Professor, University of Minnesota
First developed in the 1960s to understand the process of protein synthesis in living organisms, DNA-dependent cell-free expression became a research tool to analyze gene products and to unravel the regulation of natural genetic elements. Cell-free transcription-translation (TXTL) systems, optimized for large-scale protein synthesis as an alternative to the recombinant protein technology, are now used in an increasing number of applications in biotechnology, industry and proteomics.
With the emergence of synthetic biology, a new generation of cell-free systems has been engineered, and University of Minnesota Professor Vincent Noireaux has been at the forefront. While a postdoc at Rockefeller University, Noireaux demonstrated that elementary gene networks could be executed in commercially available TXTL systems. At the University of Minnesota, the Noireaux Lab developed a novel all E. coli TXTL platform for cell-free synthetic biology applications. It has since been used to study biological network prototyping, biosynthesis, and functional membrane protein production; elementary gene circuits, pattern formation, and prototypes of artificial cells have also been engineered with his system.
“The construction of biological systems in test tubes using DNA programs provides a means to study biochemical processes in isolation, with a greater level of control and a greater freedom of design compared to in vivo,” Noireaux explains.
In vivo assays often take days to weeks to run due to cell transformation and cultures. With TXTL, gene circuits can be prototyped in a matter of hours. However, the throughput capacity and cost per reaction remains a bottleneck. In addition, TXTL reactions are complex, being comprised of a dissimilar collection of reaction components, including salts, energy buffers, DNA, and cofactors. These numerous component variations make it impractical to screen TXTL reactions manually.

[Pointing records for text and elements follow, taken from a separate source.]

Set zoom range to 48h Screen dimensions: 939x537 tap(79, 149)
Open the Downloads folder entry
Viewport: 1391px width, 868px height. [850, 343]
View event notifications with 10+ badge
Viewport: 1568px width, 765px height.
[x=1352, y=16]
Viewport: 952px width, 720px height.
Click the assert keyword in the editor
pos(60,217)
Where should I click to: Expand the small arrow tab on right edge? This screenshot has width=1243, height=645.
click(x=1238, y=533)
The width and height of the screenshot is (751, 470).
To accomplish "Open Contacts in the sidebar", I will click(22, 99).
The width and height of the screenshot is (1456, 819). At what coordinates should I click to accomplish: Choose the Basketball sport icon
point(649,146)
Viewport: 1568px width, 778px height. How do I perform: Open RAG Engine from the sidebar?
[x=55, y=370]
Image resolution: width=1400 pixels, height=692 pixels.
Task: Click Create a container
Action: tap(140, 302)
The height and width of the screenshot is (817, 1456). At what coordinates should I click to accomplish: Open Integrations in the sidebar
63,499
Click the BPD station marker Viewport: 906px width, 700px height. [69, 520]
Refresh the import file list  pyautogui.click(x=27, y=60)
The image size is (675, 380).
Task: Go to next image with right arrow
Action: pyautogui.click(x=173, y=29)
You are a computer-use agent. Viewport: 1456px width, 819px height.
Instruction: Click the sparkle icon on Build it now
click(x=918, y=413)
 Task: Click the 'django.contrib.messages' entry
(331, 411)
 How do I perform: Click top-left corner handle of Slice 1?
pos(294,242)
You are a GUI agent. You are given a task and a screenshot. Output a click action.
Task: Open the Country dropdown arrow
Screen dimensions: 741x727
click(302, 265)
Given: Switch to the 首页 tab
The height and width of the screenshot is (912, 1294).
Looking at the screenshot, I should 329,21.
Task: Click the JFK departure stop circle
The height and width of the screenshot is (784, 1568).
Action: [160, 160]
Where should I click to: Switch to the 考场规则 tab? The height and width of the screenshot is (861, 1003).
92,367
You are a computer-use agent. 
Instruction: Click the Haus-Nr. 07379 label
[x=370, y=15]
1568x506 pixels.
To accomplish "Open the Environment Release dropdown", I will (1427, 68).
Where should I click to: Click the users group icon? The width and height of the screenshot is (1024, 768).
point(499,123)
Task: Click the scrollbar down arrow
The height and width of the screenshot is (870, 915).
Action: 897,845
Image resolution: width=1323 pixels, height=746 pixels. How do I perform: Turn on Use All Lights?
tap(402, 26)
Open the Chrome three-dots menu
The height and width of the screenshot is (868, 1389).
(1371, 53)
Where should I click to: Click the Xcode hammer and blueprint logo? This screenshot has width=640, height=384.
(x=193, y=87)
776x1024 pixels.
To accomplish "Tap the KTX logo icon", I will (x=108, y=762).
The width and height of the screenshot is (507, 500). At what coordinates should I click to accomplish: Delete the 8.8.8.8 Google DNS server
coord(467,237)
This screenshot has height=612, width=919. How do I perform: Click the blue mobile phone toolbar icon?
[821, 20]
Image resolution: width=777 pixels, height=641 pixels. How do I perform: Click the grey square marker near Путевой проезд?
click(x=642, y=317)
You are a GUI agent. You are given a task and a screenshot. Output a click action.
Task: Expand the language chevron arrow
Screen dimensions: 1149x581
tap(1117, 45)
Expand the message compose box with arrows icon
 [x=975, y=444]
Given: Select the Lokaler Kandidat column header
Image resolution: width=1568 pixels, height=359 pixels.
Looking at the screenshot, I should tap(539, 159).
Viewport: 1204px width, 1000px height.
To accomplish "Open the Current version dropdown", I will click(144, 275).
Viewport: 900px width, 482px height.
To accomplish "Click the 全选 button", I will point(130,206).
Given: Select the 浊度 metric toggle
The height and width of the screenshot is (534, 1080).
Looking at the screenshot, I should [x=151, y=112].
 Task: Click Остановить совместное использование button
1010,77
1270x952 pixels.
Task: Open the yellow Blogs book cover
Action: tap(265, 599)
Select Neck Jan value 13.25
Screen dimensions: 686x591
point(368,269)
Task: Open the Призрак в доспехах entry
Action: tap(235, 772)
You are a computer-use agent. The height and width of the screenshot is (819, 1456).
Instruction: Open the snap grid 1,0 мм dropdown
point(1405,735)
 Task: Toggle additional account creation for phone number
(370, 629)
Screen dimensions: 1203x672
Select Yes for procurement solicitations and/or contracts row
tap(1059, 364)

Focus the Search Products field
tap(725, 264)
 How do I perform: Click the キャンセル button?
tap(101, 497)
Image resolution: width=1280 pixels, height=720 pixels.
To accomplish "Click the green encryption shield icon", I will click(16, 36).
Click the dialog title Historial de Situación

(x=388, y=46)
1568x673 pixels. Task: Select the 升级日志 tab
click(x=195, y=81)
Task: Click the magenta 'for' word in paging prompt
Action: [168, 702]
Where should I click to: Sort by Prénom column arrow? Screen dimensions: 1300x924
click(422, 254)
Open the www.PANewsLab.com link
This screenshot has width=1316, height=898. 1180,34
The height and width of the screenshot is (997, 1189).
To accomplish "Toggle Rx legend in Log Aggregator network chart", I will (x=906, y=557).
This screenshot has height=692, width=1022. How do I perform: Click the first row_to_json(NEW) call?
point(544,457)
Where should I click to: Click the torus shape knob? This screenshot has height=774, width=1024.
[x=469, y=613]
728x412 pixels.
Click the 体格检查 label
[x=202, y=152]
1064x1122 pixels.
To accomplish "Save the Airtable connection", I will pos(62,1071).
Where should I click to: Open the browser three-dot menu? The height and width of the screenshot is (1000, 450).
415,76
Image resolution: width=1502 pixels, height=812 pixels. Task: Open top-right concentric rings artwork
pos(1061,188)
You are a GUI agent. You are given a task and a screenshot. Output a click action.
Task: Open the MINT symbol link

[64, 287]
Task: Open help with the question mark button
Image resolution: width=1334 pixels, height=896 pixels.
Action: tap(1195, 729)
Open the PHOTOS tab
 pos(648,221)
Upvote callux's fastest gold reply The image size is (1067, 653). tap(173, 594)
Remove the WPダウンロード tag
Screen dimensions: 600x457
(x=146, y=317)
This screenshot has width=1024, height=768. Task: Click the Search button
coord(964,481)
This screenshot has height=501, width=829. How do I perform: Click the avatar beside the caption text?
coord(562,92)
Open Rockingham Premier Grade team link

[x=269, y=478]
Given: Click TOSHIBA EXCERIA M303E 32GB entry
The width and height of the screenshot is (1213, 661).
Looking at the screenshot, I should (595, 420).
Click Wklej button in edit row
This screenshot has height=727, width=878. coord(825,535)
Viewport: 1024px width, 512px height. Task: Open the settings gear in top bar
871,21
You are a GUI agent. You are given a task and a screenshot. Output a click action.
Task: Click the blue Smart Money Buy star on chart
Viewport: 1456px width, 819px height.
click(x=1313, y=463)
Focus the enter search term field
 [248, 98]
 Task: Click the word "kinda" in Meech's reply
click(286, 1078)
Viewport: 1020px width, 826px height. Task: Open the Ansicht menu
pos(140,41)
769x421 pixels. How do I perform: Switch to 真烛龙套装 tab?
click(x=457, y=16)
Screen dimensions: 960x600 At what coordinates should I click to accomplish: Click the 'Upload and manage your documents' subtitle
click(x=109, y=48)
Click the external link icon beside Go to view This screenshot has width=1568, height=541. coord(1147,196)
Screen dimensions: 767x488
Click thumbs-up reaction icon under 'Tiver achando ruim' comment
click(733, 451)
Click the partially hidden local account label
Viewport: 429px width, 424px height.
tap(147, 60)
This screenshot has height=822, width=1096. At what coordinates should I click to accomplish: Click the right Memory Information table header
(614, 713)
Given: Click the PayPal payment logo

“The sheer number of potential reactions makes effective implementation and efficient use of reagents critical, while maintaining reproducibility and achieving high-throughput capability,” Noireaux says.
Introduced to the Echo® Liquid Handler during a summer course at Cold Spring Harbor Laboratory, Noireaux was immediately smitten.
“It was exactly the machine I needed. It allows my lab to change the biochemical solutions in a very fine manner, and to miniaturize the volume of TXTL reactions, significantly reducing the use of precious reagents, and thus the cost per reaction,” Noireaux says. “More reaction conditions can be assembled at lower volumes than possible manually, with equivalent or superior results. It improves TXTL reaction assembly considerably.”
The Echo® 550 Liquid Handler has changed the way Noireaux’s small lab operates, he says. Output has increased 5–10 fold, while manual work has decreased dramatically.
“Without exaggerating, for such small labs, the Echo system is a lab saver,” Noireaux says.
It has also made it much easier to host undergraduates in the lab.
“Education is a very important aspect for me,” Noireaux says. “Students learn how to use the Echo system — it’s so easy, with no pipetting required — and for example I’ve seen an undergraduate do a few 1,000 reactions per week. By hand, this would have taken months.”
“If you want to accelerate your work, if you want to stay competitive, if you want to do highly reproducible, high-throughput science, you need an Echo liquid handling machine, especially for labs working with TXTL systems,” Noireaux adds. “It’s really by far the machine that people need when they want to do cell-free work.”
Noireaux is exploring additional applications of his system, including CRISPR technologies. In a recent paper in Cell Press, in collaboration with the Chase Beisel lab at North Carolina State University, he describes how his E. coli TXTL system can be used to vastly improve the speed and scalability of CRISPR characterization and validation.
“We used TXTL to measure the dynamics of DNA cleavage and gene repression for single- and multi-effector CRISPR nucleases, predict gene repression strength in E. coli, determine the specificities of 24 diverse anti-CRISPR proteins, and develop a fast and scalable screen for protospacer-adjacent motifs that was successfully applied to five uncharacterized Cpf1 nucleases,” he writes.